**Goal of the exercise:** A word-for-word copy of the entries, with the images left out, is what you should write.

**Provided records:**
########
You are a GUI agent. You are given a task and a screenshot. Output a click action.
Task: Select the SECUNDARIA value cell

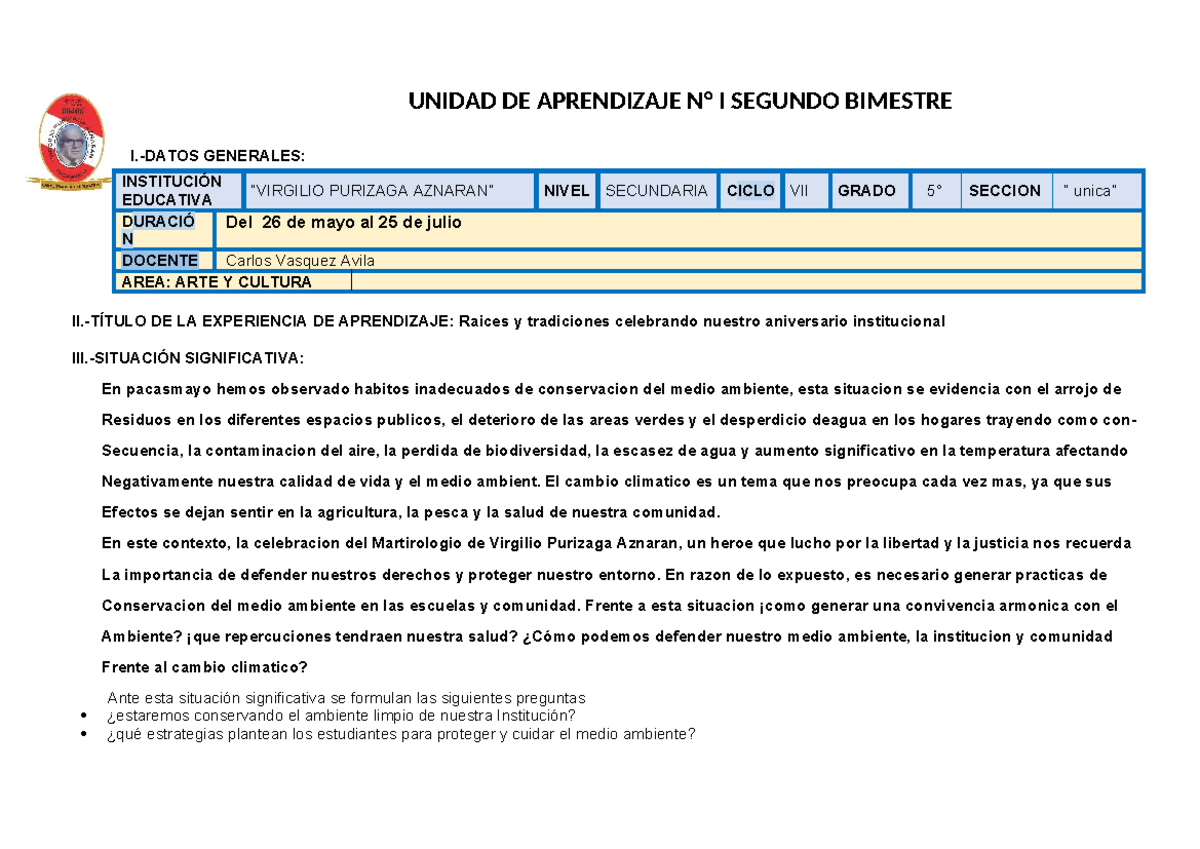[658, 190]
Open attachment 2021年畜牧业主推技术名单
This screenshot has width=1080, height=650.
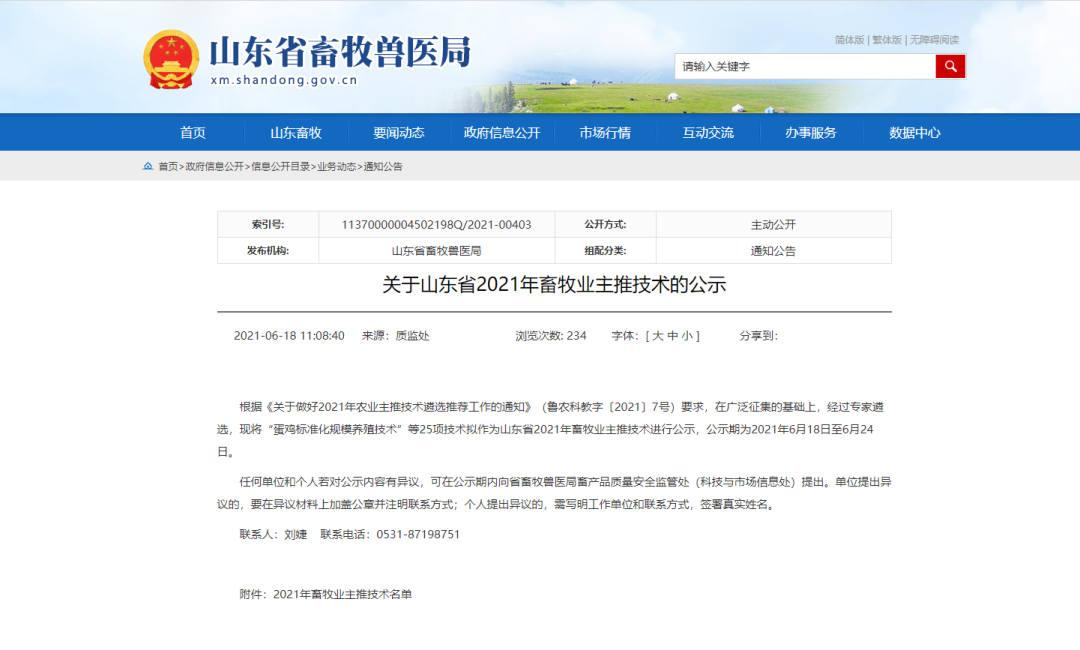(342, 594)
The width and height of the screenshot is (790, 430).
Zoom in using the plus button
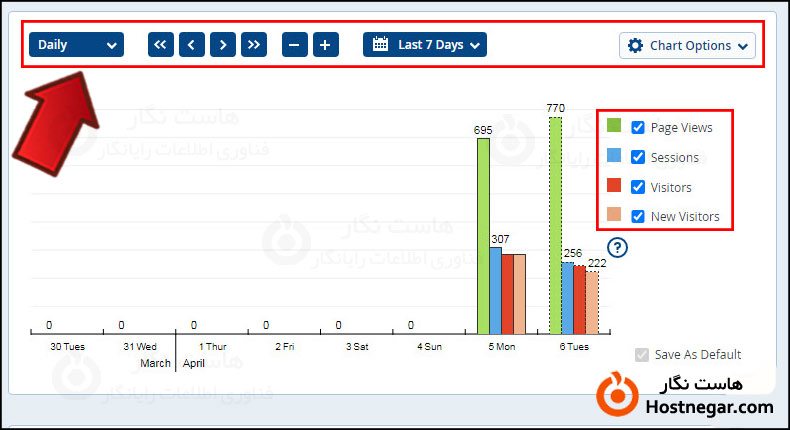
########
**Solution:**
You are a GUI agent. You are given a task and a screenshot. Output a click action.
Task: Select the SECUNDARIA value cell

[658, 190]
Open attachment 2021年畜牧业主推技术名单
This screenshot has width=1080, height=650.
(342, 594)
The width and height of the screenshot is (790, 430).
Zoom in using the plus button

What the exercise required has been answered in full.